O remoto rei dos pássaros, o Simurg, deixa cair no Centro da China uma esplêndida pluma; os pássaros resolvem buscá-lo, fartos de sua antiga anarquia. (...); sabem que seu castelo está em Kaf, a montanha circular que rodeia a Terra. Acometem a infinita aventura: transpõem sete vales, ou mares; o nome do penúltimo é 'Vertigem'; o último se chama 'Aniquilamento'. Muitos peregrinos desertam; outros perecem. Trinta, purificados pelos trabalhos, pisam a montanha do Simurg. Contemplam-no, finalmente; e percebem que eles são o Simurg, e que o Simurg é cada um deles e todos."


- Reparem: a transposição de cada Vale constitui uma etapa no processo de depuração / purificação do espírito; e o último Vale, o do 'Aniquilamento', é justamente o ápice de tal processo, quando ocorre o derradeiro e definitivo esquecimento de si mesmo ou, em outras palavras, a obliteração final de todas as ilusões do EGO. E enfim, quando já de todo despojados de sua consciência individual (que nada mais é, em última instância, que o somatório de seus enganos), os 30 pássaros que lograram 'realizar-se espiritualmente' enfim descobrem que o Simurg (ou seja, o TODO, o UNO) é "CADA um deles e TODOS" e, analogamente, que cada um deles verdadeiramente não EXISTE (no sentido mais recôndito do termo) como 'parte', mas sim como TOTALIDADE.

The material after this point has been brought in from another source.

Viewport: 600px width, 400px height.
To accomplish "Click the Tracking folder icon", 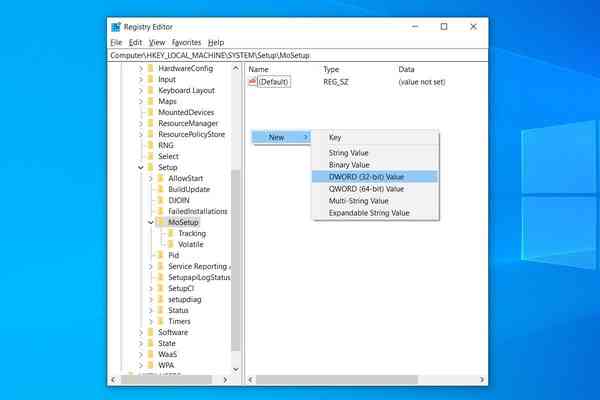I will [x=171, y=234].
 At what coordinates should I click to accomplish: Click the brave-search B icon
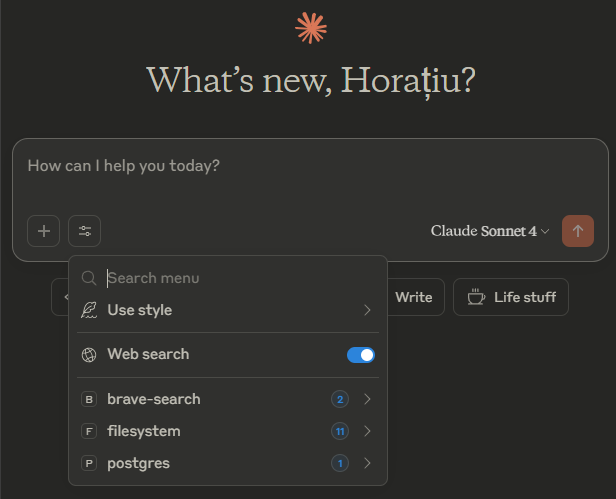coord(89,399)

- Trata-se, enfim, recuperando aqui uma bonita metáfora de Attar, um "perder-se de si mesmo" completa e definitivamente. É a consciência absoluta da UNIDADE, algo que de certo modo podemos até 'representar' conceitualmente, mas não propriamente 'CONHECER', e sim 'SABER', como experiência visceral, incomunicável e intransferível.

- Eis, portanto, para o esoterismo xiita (bem como para as doutrinas metafísicas não-dualistas do Vedanta, por exemplo), o que seria a essência da SABEDORIA: "perder-se de si mesmo" em caráter absoluto e definitivo, para então se dissolver na UNIDADE SUPREMA, na TOTALIDADE UNIVERSAL.





2 comentários:

Rafael Reinehr disse...

Prezado Alphonse, apesar de não compartilhar de nenhum tipo de supertição mística ou religiosa instituída, tenho sincera e verdadeira afinidade com a busca transcendental que acabaste de descrever. O "perder-se de si mesmo", o aniquilamento do Ego para atingir uma fusão ao Uno, e Indivisível, nasceu em mim por volta de 1999, curiosamente, após a leitura de O Tao da Física, de Fritjof Capra. Naquele ano, passei a entender um pouco mais do misticismo e da filosofia orientais e comecei a deixar de lado - a partir de então conscientemente - a crença cristã luterana na qual havia sido inserido pelo costume de minha família. Confesso que tenho pouco conhecimento acerca do islamismo e, nas últimas duas semanas, tenho lido com particular apreço alguns dos teus escritos aqui neste blog e em alguns dos que recomendas na barra lateral. Fiquei positivamente impressionado com tua cultura e erudição e, de fato, gostaria de saber mais sobre a sua pessoa real: suas convicções, suas buscas e seu trabalho e objetivos para esta vida. Para tanto, gostaria de saber como posso encontrá-lo, além do espaço deste weblog. Não gosto de deixar e-mail , mas deixo uma forma de contato para o caso de aceitares dialogar: http://reinehr.org/contato/contacts/rafael-reinehr

Um abraço fraterno e parabéns pelos escritos estimulantes.

Alphonse van Worden disse...

O Tempo e o Espaço são ilusões; destarte, os quase onze anos que separam o comentário inicial desta réplica no fundo são uma mistificação urdida por nossa limitada percepção da Realidade. Portanto, sr. Reinehr, onde quer que estejas, aceita meu preito de gratidão por tuas gentis palavras.